50% of businesses are losing customers due to staff shortages 

New research by WorkJam has revealed that almost 50% of the business leaders surveyed have been understaffed for 5-6 months, while 36% have been understaffed for 3-4 months, and 78% are currently understaffed. A further 48% have lost customers because of staff shortages.

The survey of CxOs, Directors, and VPs in industries including retail, manufacturing, consumer goods, transporting, and warehousing found that for 30% of businesses, the shortages have amounted to between 16 and 20% of their workforce in the last 12 months. An additional 26% lost 11-15% of their staff during the same period.

There is little doubt that these results seriously impact day-to-day performance while putting additional strain on the employees left behind.

The survey also found that for 64% of businesses, churn levels have stayed the same (33%) or are somewhat higher (31%) than in the previous 12 months, with little chance of imminent improvement. In addition, more than half (53%) of those surveyed did not expect changes to hiring issues over the next 12 months. Fifty percent also expected retention issues to remain the same.

Reasons for employee churn included

  • Employees feel that their hours are too long or there wasn’t enough flexibility in their position (25%)
  • Diversity and inclusion issues (16%)
  • Dissatisfaction with salary (14%)
  • Dissatisfaction with benefits (10%)

Fifty-one percent of the survey respondents want to solve retention and hiring issues by providing better employee perks or benefits. A further 30% are investing in HR or frontline technology, and 27% are investing in learning and development.

Mark Williams, Managing Director EMEA of WorkJam, commented: “We’re in the midst of a global recruitment crisis. While it’s no secret that key sectors have been struggling to find and retain talent since the start of the pandemic – if not before – the figures revealed by our survey really put the problem into context. And the difficulty is that the issue is self-sustaining.

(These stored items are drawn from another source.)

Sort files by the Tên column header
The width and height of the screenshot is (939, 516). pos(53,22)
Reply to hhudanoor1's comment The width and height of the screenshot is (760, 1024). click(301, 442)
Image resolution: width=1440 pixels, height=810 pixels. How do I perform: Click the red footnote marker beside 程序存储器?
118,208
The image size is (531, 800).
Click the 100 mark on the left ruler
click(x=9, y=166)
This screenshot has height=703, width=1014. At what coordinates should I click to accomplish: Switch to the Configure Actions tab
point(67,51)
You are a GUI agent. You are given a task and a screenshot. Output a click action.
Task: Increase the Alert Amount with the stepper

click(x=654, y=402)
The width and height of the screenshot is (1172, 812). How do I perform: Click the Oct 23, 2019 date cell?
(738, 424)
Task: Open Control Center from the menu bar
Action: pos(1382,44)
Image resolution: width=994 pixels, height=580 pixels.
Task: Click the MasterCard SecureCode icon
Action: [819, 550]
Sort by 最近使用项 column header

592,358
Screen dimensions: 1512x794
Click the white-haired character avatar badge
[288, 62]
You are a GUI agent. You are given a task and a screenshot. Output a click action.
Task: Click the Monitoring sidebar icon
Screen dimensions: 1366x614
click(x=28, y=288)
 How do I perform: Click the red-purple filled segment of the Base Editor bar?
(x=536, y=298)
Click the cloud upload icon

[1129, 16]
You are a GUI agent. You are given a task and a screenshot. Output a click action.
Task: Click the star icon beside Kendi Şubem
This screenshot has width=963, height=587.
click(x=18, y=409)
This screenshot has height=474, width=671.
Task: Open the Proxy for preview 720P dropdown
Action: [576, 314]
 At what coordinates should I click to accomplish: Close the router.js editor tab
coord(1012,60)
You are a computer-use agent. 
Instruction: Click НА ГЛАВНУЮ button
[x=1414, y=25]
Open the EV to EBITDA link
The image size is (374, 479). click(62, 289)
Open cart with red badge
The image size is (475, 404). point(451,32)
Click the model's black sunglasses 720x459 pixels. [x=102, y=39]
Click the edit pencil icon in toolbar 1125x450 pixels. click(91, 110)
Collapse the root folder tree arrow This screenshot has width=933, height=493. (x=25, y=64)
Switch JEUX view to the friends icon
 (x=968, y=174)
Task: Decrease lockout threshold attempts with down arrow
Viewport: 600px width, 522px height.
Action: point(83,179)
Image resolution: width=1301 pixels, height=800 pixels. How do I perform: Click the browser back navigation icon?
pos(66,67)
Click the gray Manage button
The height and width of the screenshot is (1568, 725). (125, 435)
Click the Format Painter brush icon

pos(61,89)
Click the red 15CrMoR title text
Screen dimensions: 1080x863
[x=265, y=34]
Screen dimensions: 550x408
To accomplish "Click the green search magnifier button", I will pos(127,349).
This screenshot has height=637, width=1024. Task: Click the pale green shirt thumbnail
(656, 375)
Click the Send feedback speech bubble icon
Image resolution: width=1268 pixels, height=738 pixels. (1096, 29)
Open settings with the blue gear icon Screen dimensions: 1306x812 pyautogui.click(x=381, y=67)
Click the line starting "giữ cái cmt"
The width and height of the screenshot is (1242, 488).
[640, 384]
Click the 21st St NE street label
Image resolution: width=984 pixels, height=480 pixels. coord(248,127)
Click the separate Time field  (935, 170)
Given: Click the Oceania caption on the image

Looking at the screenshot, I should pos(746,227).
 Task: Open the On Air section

Churn puts additional pressure on existing employees, increasing the likelihood that they, in turn, will seek employment elsewhere, again heaping pressure on those left behind.”

“Executives are faced with finding solutions that will aid retention and recruitment without necessitating a price hike in the middle of the cost-of-living crisis. According to our research, a quarter of businesses have already had to raise their prices. But this carries the risk of further deterring customers. It’s a difficult balance to strike.”